Financial sector and household balance sheet dynamics: Rethinking the determinants of income and wealth inequality in the USA since the 1980s

Szymborska, Hanna (2017). Financial sector and household balance sheet dynamics: Rethinking the determinants of income and wealth inequality in the USA since the 1980s. PhD thesis University of Leeds.

URL: http://etheses.whiterose.ac.uk/19553/

Abstract

The aim of this thesis is to examine the link between financial sector transformation and rising inequality in the USA since the 1980s. The research hypothesis states that differences in household balance sheet structures across the distribution influenced inequality by generating disparities in rates of return and leverage among households. Balance sheet heterogeneity has been shaped by the changing nature of financial sector operations, deregulation, securitisation, and by privatisation and labour market liberalisation.
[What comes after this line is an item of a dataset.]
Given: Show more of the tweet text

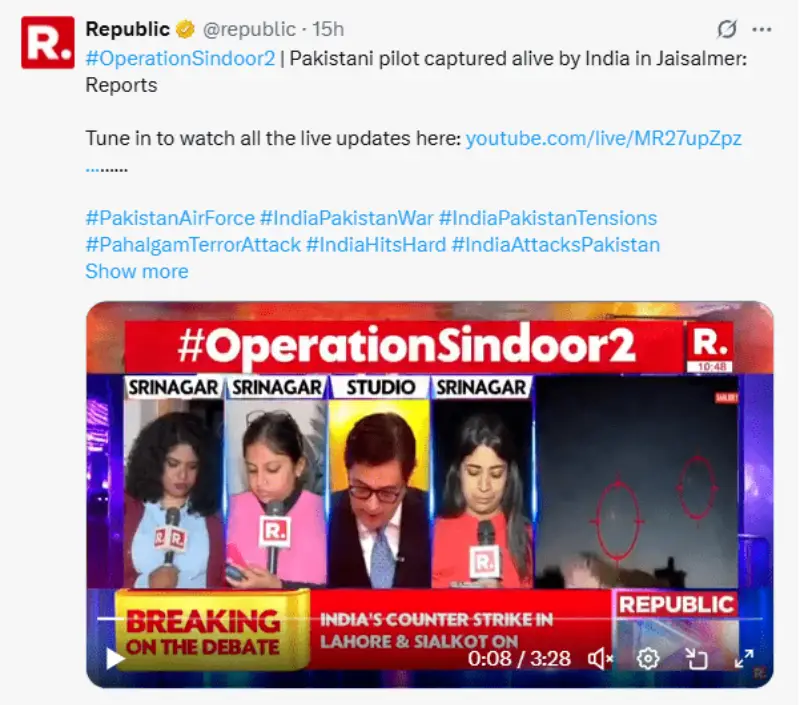Looking at the screenshot, I should tap(137, 271).
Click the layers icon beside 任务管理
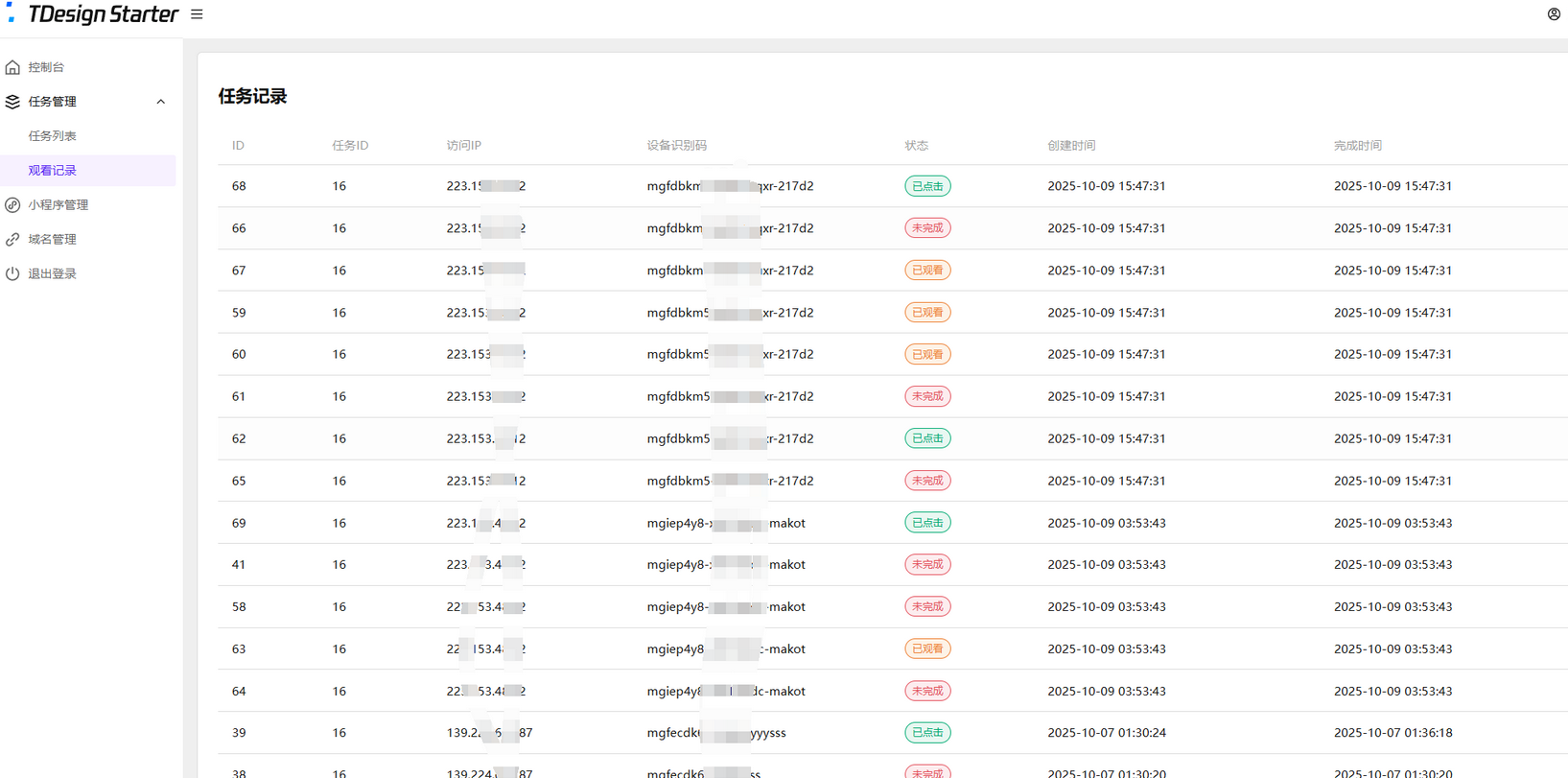The width and height of the screenshot is (1568, 778). coord(12,102)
The contribution of this thesis is to develop a theoretical and empirical account of financial sector transformation, wealth distribution, and interactions between income and wealth as the key determinants of inequality in the 21st century. We explicitly explore the intersectional dimension of this relationship with gender, racial, and intergenerational inequality. We develop a three-class stock-flow consistent model of inequality determination calibrated to the US economy to account for the growing wealth heterogeneity among households in the Post-Keynesian macro-models. We observe that differences in wealth composition in the household sector result in higher levels and more adequate patterns of income and wealth inequality than in scenarios without the proposed features. This finding is empirically supported by parametric and non-parametric approaches using data from the U.S. Survey of Consumer Finances between 1989 and 2013. Linear regression analysis finds that dependence on non-financial assets and unsecured debt is associated with lower household income relative to the median, while greater relative holdings of business equity, high-yielding financial assets, and secured debt are related to higher increases in the median income ratio, although these effects are not shared equally across gender, race, and generations. Moreover, inequality decomposition analysis reveals that assets, particularly business equity, high-yielding financial assets, and housing, contribute more to inequality than liabilities. The thesis concludes by analysing policy responses to alleviate inequality in light of the research findings.